◆ **Instructions to follow**
Rewrite the rows from the start through the line with "click(1390, 922)", that line included, as a Markdown table with columns No. and Entry. Skip blank lines.

◆ **Task input**
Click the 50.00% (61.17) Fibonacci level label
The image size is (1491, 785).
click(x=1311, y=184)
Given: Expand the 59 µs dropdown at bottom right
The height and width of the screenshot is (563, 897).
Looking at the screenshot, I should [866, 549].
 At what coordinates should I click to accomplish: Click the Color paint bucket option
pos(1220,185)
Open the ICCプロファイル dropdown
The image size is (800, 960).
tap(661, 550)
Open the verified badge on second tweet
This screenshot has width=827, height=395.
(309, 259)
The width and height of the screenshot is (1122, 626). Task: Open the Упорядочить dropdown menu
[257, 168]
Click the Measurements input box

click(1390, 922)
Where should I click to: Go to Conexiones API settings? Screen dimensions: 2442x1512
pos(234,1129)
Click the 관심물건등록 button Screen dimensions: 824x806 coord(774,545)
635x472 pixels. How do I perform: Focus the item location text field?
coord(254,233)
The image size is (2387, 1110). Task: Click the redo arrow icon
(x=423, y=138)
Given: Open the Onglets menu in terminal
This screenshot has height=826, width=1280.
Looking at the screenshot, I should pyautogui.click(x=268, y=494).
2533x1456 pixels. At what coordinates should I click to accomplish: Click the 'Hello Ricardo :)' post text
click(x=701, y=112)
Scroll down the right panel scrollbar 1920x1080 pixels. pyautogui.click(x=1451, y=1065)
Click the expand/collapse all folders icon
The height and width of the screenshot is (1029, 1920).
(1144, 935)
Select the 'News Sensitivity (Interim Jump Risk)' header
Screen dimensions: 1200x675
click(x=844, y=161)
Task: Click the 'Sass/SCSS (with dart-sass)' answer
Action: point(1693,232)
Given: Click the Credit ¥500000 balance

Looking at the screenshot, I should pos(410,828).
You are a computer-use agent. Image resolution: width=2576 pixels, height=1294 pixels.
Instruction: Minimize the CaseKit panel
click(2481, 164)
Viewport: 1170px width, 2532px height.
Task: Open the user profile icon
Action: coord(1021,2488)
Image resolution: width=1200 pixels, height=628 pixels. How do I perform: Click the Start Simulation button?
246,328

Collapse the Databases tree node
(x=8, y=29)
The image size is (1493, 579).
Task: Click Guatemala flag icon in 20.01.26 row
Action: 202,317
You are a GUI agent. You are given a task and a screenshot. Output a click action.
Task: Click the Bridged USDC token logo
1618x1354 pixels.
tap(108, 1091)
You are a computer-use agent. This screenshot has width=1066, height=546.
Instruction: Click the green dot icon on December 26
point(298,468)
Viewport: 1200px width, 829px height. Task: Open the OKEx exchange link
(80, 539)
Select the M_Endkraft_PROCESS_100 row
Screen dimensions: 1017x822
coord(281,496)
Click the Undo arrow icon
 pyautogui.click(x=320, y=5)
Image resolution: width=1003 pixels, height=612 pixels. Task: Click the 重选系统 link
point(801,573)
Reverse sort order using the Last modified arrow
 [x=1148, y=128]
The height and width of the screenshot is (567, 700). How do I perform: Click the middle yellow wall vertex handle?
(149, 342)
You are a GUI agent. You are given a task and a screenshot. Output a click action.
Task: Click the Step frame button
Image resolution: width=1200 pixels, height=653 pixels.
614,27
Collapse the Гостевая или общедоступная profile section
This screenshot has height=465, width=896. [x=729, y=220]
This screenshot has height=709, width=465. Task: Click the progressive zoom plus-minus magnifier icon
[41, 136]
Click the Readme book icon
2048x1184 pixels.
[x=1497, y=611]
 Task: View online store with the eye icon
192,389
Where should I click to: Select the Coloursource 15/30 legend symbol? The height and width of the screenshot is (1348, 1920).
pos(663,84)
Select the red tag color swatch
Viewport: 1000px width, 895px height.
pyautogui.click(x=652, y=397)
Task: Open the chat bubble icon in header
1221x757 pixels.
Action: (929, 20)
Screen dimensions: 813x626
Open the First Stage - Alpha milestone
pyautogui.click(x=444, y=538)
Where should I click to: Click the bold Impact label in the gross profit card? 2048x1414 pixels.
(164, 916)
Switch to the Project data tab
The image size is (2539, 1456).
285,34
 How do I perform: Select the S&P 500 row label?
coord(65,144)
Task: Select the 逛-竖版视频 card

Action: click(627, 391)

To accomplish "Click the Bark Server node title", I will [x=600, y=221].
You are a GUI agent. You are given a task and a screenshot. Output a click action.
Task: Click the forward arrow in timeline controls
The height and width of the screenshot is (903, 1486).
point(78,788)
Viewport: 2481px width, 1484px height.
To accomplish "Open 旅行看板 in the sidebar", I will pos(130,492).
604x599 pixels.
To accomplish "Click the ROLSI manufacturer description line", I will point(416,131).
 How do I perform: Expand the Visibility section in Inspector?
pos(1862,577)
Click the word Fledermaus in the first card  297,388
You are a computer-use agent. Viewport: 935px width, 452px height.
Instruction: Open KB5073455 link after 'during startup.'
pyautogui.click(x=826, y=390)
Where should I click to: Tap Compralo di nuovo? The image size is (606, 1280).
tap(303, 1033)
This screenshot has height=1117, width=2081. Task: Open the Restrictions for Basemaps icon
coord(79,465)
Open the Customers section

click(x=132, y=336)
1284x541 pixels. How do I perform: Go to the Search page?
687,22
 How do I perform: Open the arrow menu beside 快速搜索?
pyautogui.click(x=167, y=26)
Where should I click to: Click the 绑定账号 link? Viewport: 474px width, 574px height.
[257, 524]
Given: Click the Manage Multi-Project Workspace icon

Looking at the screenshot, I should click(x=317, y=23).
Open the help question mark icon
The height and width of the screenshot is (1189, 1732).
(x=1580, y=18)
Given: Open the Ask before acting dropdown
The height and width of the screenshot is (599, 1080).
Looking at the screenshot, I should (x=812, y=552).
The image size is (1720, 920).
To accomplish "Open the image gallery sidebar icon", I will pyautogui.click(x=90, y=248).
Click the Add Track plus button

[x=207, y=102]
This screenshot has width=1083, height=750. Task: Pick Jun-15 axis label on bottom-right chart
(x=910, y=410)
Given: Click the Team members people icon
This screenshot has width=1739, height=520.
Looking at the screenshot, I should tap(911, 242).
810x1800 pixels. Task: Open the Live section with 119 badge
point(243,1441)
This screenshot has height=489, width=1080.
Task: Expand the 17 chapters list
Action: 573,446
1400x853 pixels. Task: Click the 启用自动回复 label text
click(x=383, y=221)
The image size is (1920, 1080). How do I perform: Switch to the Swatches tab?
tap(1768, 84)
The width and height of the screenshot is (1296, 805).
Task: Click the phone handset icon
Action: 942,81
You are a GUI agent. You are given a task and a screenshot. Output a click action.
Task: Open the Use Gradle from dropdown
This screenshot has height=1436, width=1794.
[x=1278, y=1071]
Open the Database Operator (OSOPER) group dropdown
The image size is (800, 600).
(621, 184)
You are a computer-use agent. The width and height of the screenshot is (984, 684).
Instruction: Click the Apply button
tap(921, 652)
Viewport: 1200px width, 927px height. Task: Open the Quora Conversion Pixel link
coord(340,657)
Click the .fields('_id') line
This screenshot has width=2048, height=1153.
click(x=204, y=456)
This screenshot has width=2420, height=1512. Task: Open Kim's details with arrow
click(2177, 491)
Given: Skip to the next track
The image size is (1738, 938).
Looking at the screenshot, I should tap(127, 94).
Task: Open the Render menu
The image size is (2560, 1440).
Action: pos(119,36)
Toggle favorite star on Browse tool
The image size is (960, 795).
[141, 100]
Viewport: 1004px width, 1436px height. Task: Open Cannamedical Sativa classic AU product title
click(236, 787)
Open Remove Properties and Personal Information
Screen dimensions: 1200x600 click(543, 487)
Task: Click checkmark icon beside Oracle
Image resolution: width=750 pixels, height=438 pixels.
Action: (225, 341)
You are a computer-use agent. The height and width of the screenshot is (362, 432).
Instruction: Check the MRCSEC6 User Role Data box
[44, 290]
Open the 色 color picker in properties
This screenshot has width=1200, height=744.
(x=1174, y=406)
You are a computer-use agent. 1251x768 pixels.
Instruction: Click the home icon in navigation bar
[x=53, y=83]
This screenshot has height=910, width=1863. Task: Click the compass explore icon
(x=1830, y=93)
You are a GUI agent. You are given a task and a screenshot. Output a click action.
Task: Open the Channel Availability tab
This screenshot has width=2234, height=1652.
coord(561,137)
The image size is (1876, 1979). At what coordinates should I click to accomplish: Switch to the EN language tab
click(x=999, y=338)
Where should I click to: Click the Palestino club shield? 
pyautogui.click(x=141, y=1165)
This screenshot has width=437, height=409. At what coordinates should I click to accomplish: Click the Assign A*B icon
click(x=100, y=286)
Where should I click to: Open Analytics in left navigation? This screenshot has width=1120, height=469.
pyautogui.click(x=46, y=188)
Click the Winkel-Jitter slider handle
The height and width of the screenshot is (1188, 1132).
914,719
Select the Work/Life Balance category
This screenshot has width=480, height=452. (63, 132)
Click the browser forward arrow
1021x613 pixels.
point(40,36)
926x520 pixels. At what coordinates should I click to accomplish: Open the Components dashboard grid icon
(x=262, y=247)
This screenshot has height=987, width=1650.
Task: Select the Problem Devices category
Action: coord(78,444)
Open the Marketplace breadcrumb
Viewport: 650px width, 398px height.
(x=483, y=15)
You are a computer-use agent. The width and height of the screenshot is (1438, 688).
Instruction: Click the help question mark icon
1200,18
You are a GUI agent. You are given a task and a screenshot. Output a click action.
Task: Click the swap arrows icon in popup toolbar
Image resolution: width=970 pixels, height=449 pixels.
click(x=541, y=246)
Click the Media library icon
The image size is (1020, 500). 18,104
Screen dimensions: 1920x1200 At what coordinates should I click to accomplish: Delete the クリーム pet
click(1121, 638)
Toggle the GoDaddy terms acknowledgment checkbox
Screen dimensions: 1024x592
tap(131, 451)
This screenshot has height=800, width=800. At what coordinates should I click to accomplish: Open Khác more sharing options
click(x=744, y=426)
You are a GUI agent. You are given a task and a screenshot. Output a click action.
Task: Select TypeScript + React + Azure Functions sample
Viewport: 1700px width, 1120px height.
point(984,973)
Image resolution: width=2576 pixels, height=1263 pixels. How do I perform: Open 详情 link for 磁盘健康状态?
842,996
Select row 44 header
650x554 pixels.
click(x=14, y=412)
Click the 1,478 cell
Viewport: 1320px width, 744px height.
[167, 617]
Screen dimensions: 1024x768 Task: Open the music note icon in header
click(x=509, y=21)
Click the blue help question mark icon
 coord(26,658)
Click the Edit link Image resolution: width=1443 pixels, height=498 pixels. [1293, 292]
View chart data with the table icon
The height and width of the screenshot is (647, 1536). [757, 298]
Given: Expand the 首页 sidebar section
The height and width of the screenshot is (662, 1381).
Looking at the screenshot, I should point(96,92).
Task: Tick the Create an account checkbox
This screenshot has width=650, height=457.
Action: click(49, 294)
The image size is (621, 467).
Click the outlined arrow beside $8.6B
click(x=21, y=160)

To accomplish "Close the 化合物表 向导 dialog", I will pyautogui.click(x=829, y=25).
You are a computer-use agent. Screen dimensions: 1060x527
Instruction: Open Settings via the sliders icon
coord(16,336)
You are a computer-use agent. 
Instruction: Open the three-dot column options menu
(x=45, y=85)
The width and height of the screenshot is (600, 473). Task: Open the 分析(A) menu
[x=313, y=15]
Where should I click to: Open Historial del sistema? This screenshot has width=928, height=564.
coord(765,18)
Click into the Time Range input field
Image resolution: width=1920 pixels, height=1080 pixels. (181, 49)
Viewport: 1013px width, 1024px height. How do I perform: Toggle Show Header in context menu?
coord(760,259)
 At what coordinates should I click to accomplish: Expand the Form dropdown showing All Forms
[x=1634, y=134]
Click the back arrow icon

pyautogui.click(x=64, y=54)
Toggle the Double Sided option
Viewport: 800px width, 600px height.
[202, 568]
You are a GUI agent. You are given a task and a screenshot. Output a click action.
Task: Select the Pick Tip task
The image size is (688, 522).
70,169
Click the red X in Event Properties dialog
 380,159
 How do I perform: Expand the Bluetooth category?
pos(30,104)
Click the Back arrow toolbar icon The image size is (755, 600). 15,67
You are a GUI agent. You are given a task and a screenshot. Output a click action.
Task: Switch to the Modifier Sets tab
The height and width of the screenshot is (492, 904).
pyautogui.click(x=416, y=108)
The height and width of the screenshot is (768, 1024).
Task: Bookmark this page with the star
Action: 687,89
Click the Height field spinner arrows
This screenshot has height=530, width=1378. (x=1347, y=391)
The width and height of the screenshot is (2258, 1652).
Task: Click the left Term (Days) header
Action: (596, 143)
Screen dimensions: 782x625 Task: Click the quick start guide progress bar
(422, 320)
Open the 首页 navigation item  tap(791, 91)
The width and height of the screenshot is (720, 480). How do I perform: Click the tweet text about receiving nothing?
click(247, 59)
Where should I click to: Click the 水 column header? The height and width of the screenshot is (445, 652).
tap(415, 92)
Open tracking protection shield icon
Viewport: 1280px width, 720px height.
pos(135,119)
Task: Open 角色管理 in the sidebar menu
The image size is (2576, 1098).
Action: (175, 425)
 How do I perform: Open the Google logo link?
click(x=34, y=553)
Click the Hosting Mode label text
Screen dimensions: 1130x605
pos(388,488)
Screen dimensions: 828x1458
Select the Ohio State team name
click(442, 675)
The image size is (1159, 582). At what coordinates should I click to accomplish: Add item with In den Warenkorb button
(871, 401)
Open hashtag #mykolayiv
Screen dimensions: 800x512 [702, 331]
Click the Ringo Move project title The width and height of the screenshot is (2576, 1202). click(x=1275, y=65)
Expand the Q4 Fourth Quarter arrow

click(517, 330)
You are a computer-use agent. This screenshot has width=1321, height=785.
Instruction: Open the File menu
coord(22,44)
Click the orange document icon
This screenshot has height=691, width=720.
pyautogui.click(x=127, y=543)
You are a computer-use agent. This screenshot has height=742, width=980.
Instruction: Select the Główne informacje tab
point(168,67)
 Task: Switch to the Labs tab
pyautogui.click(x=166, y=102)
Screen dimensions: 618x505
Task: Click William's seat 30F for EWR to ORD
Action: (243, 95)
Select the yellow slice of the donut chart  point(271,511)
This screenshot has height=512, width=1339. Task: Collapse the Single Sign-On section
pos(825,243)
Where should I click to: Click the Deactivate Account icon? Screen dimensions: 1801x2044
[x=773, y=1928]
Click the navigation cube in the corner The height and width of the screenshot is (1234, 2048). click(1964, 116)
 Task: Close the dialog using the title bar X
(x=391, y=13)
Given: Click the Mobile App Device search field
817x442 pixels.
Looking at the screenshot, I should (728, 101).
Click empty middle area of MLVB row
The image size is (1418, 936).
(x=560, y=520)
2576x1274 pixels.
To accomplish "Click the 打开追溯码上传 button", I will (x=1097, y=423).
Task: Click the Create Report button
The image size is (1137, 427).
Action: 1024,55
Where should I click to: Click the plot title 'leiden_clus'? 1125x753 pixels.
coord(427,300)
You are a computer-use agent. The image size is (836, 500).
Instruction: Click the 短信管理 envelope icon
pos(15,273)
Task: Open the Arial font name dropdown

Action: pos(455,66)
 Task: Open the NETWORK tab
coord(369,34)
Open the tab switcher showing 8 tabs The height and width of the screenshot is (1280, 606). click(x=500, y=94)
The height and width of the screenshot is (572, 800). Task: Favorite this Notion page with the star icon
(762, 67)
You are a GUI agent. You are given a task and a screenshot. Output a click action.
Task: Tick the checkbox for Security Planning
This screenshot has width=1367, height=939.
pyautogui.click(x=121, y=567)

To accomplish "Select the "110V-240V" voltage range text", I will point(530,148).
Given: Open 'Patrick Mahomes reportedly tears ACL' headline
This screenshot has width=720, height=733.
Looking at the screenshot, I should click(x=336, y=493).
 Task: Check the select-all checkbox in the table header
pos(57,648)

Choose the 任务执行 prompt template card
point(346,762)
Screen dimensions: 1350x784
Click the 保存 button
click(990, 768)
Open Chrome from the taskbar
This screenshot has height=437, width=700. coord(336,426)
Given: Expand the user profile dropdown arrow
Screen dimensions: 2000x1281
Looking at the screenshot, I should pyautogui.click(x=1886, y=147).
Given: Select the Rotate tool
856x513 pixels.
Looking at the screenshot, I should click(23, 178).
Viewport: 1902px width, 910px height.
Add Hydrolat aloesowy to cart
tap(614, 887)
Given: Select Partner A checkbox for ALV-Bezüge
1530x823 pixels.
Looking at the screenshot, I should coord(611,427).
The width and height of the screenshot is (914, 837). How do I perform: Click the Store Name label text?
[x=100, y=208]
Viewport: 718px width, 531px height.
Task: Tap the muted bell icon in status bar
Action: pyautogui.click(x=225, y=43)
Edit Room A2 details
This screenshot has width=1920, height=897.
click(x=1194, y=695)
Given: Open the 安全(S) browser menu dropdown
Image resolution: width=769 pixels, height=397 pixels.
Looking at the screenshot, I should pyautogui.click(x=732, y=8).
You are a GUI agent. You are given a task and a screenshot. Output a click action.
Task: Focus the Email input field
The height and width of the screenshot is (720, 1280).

◆ **Written response**
| No. | Entry |
|---|---|
| 1 | Click the 50.00% (61.17) Fibonacci level label |
| 2 | The image size is (1491, 785). |
| 3 | click(x=1311, y=184) |
| 4 | Given: Expand the 59 µs dropdown at bottom right |
| 5 | The height and width of the screenshot is (563, 897). |
| 6 | Looking at the screenshot, I should [866, 549]. |
| 7 |  At what coordinates should I click to accomplish: Click the Color paint bucket option |
| 8 | pos(1220,185) |
| 9 | Open the ICCプロファイル dropdown |
| 10 | The image size is (800, 960). |
| 11 | tap(661, 550) |
| 12 | Open the verified badge on second tweet |
| 13 | This screenshot has width=827, height=395. |
| 14 | (309, 259) |
| 15 | The width and height of the screenshot is (1122, 626). Task: Open the Упорядочить dropdown menu |
| 16 | [257, 168] |
| 17 | Click the Measurements input box |
| 18 | click(1390, 922) |